The first issue of the Journal of the Atmospheric Sciences, then called the Journal of Meteorology, appeared in September 1944, just a few months after the Allies’ D-Day Invasion of Normandy. Thus, this year marks the journal’s 75th anniversary. That a new journal focused on atmospheric research should appear at such a fraught time shows the remarkable prescience of the Council of the American Meteorological Society. The atmospheric sciences soon emerged to epitomize postwar modern science, leading in the peaceful scientific applications of new wartime technologies, such as radar, digital computing, and rocketry (which led to satellite remote sensing) and addressing major environmental concerns, such as air pollution and, later, climate change.
The first chief editor of the journal was Massachusetts Institute of Technology (MIT) Professor Victor Starr, Rossby Research Medal awardee, founder of MIT’s General Circulation Project, and author of the remarkably interdisciplinary book, Negative Viscosity Phenomena. These are big shoes for his successors! Papers in that first issue were written by giants of twentieth-century meteorology: Jacob Bjerknes, Jørgen Holmboe, Harry Wexler, and Herbert Riehl.
The most celebrated paper ever to appear in the journal came later. Edward Lorenz’s “Deterministic nonperiodic flow” published in the February 1963 issue of the (by then) Journal of the Atmospheric Sciences, has been cited nearly 10 000 times. Arguably this is the paper that launched “chaos theory,” with profound influences throughout the natural and social sciences and into the humanities.
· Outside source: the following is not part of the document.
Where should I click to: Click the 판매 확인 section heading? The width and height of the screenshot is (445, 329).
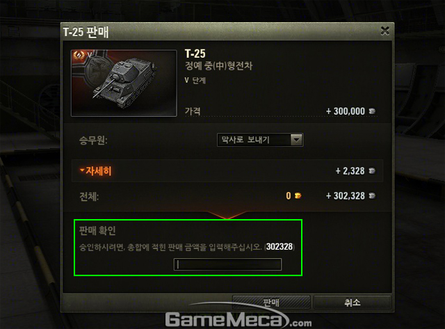pos(97,230)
Despite its broad impact, Lorenz was intent on the implications of his work for weather prediction, so it is no accident this work appeared in an atmospheric sciences journal.
Lorenz’s acknowledgments include the following: “Special thanks are due to Miss Ellen Fetter, for handling the many numerical computations and preparing the graphical presentations of the numerical material,” reminding us how it is only recently that women, in significant numbers, have been fully included in the atmospheric sciences. The first three volumes of the journal include only one paper authored by a woman, a short contribution from Joanne Simpson, another giant of our field, on the subject of inertial instability. Today half of the subject-area editors of the journal are women, yet the inclusion of people of all genders, races, and origins in our science and on the pages of journals remains in this century very much a work in progress.
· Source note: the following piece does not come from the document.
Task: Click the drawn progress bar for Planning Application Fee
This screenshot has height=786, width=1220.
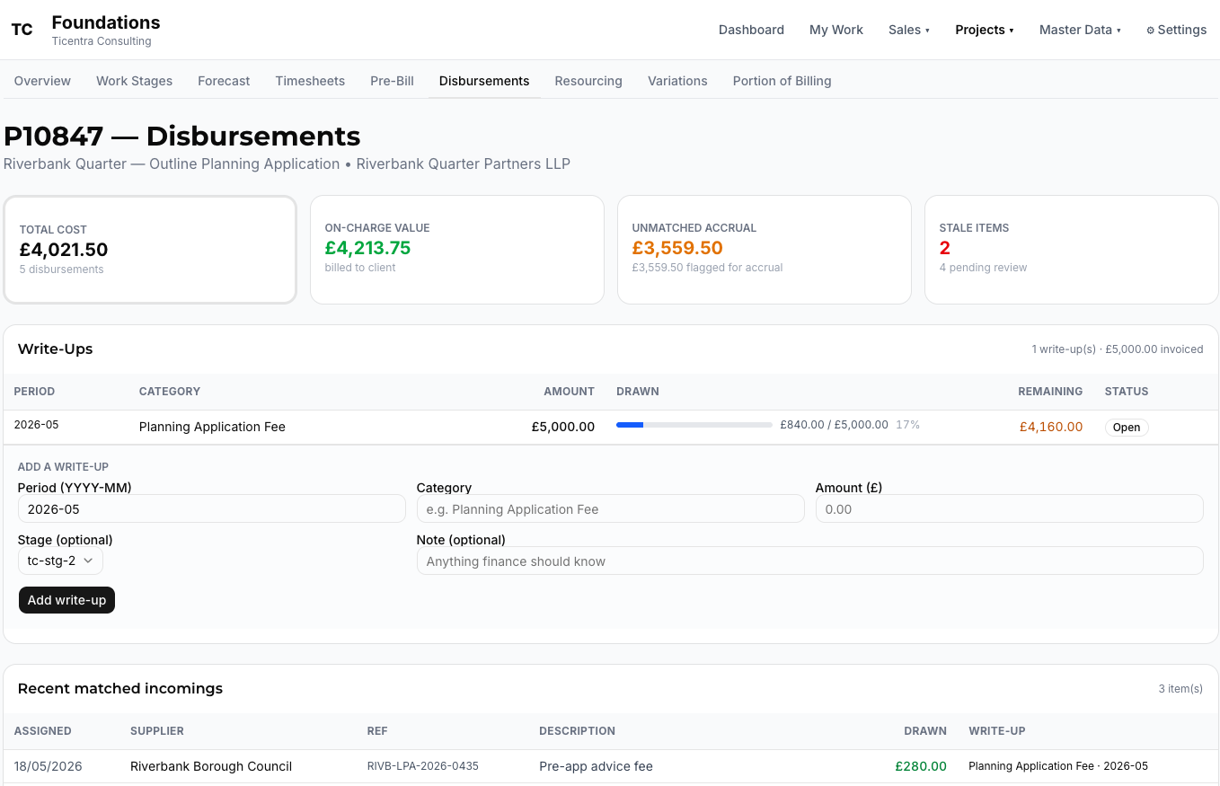Action: coord(694,425)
While the diversity of journal authors and editors has increased over these 75 years, the diversity of science in its pages has, in some respects, declined. Articles addressing air pollution, climate change, and the upper atmosphere that once would have appeared in this journal now go elsewhere. While a healthy range of scales and disciplines, from boundary layer turbulence to cloud physics and from convective dynamics to the planetary-scale circulation, remain, one wonders if the increasing number and specialization of journals, together with their nearly exclusively online use (such that no one ever flips through their pages and makes a serendipitous discovery) has reduced the cross-disciplinary fertilization that often is the source of new ideas. At the same time, today all the AMS journals are as close as one’s desktop, so technology has brought us back, in a way, to 1944, with one big journal spanning research throughout the atmospheric and related sciences. Seventy-five years later, it is really all 12 AMS journals together that are the true legacy of that wonderful decision, taken in 1944, to launch the Journal of Meteorology.